[llvm] [IR][AsmParser] Revamp how floating-point literals work in LLVM IR. (PR #121838)
Joshua Cranmer via llvm-commits
llvm-commits at lists.llvm.org
Wed Jan 15 08:36:45 PST 2025
================
@@ -4595,11 +4595,13 @@ Simple Constants
zeros. So '``s0x0001``' of type '``i16``' will be -1, not 1.
**Floating-point constants**
Floating-point constants use standard decimal notation (e.g.

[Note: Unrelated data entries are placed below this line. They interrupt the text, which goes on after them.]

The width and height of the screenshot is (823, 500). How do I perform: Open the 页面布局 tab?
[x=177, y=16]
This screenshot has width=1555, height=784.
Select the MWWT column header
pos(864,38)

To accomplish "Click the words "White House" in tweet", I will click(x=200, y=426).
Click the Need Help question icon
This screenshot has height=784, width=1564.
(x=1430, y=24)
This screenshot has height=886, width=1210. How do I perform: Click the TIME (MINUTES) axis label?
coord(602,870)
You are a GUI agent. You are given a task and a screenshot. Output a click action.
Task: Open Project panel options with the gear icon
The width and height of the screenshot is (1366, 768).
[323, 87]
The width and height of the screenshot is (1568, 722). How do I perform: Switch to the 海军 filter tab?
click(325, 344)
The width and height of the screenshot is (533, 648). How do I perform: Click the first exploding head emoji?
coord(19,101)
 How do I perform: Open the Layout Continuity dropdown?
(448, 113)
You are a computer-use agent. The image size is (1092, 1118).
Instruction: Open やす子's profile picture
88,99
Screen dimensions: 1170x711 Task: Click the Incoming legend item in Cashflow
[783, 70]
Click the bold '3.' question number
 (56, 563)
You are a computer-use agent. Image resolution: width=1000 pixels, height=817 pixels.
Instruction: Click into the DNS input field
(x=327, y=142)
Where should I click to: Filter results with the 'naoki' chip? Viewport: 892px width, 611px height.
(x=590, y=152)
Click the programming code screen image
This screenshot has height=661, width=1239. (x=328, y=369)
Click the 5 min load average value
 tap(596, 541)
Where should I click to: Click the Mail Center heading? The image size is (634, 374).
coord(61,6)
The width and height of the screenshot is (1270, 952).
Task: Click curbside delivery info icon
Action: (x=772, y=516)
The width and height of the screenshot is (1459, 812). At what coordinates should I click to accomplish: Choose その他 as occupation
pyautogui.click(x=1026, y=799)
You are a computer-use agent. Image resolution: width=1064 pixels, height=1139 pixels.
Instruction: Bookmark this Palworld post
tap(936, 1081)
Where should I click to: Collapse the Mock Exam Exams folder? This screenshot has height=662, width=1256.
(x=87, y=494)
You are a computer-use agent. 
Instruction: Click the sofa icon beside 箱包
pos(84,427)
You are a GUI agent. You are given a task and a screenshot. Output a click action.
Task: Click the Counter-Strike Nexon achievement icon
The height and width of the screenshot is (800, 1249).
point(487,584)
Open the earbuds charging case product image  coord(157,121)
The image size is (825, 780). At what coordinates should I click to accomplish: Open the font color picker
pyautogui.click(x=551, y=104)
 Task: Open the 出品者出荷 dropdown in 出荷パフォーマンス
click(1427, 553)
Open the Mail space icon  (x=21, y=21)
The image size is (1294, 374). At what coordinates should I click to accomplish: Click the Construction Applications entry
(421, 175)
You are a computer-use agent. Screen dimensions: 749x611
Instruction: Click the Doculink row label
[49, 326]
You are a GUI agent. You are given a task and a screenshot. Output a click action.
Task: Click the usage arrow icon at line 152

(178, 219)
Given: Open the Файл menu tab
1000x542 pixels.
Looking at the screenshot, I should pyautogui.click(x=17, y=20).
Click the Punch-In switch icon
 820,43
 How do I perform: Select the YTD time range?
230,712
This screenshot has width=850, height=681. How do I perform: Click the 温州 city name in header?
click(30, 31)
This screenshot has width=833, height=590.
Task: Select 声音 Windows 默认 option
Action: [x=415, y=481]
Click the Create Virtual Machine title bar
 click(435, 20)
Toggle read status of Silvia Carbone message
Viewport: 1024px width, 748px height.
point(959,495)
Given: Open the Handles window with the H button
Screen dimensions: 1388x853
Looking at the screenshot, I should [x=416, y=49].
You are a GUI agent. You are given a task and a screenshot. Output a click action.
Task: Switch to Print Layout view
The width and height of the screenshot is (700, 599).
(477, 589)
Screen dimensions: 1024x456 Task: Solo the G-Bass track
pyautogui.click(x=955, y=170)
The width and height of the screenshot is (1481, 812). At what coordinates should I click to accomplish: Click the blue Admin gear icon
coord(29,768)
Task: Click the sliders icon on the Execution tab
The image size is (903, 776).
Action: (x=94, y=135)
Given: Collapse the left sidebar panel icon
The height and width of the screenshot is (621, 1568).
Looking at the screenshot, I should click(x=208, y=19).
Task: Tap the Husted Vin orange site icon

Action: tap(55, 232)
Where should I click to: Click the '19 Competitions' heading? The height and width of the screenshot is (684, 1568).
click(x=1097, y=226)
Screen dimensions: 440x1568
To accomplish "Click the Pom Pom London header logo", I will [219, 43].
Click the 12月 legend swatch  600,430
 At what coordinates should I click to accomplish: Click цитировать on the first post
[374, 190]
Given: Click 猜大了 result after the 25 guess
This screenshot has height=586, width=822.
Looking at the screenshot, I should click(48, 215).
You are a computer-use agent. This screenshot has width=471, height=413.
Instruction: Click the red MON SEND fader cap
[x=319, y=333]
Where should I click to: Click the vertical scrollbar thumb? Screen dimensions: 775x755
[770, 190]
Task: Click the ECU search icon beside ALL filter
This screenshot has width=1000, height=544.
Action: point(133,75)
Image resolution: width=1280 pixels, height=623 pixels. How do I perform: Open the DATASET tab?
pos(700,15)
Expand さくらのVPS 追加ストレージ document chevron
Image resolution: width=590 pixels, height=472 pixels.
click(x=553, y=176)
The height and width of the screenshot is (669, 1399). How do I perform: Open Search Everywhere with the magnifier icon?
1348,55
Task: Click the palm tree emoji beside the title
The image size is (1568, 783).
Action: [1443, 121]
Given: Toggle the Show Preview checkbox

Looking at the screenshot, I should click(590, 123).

- 123.421), exponential notation (e.g. 1.23421e+2), or a more precise
- hexadecimal notation (see below). The assembler requires the exact
- decimal value of a floating-point constant. For example, the
- assembler accepts 1.25 but rejects 1.3 because 1.3 is a repeating
- decimal in binary. Floating-point constants must have a
+ 123.421), exponential notation (e.g. 1.23421e+2), standard hexadecimal
+ notation (e.g., 0x1.3effp-43), one of several special values, or a
+ precise bitstring for the underlying value. When converting decimal and
+ hexadecimal literals to the floating-point type, the value is converted
+ using the default rounding mode (round to nearest, half to even). String
+ conversions that underflow to 0 or overflow to infinity are not permitted.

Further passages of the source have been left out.